[Source information — start]

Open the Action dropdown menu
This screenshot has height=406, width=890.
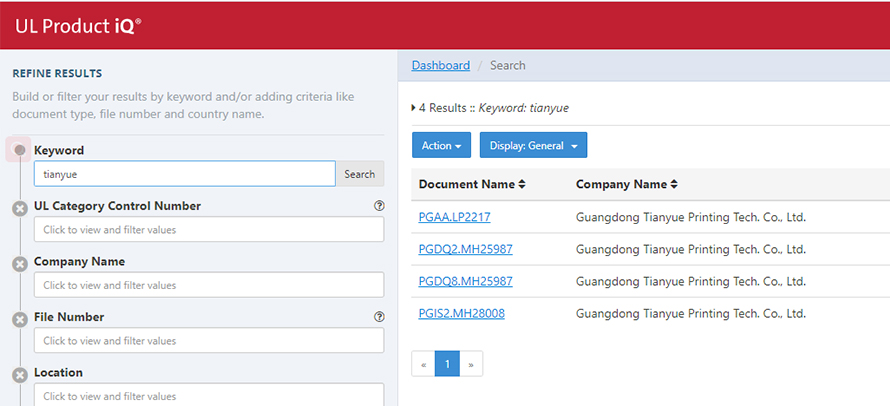pyautogui.click(x=441, y=145)
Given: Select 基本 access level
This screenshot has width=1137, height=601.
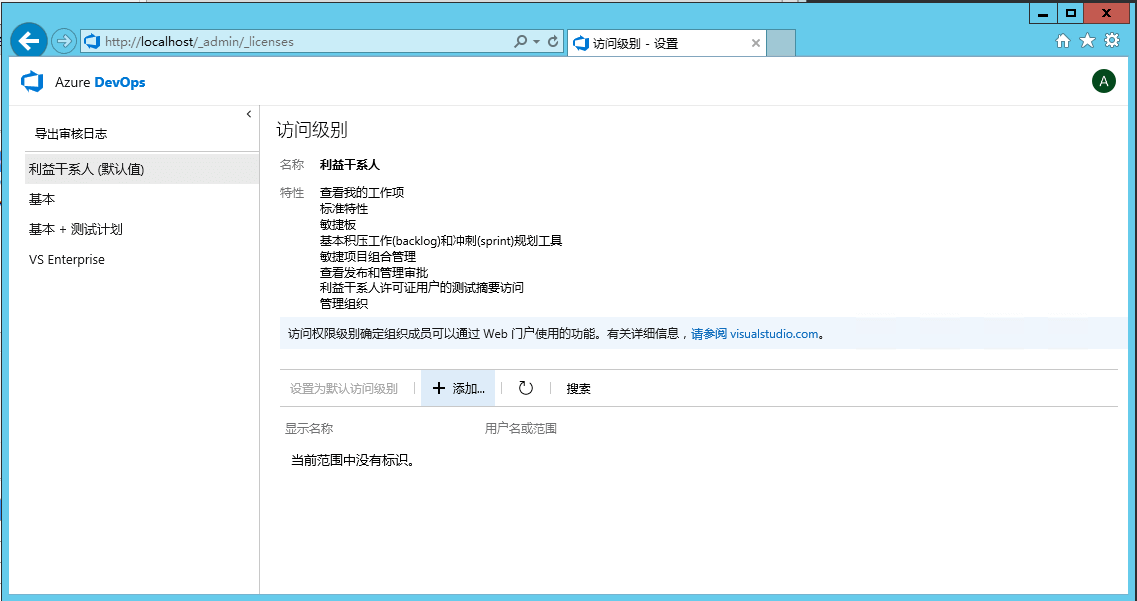Looking at the screenshot, I should coord(42,199).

[Source information — finish]

#### [Your goal]
Once the line containing "This screenshot has height=406, width=890." is found, write it out exactly along with every line after it through the end of the listing, excluding pictures.

#### [Solution for this problem]
This screenshot has height=406, width=890.
pyautogui.click(x=441, y=145)
Given: Select 基本 access level
This screenshot has width=1137, height=601.
Looking at the screenshot, I should coord(42,199).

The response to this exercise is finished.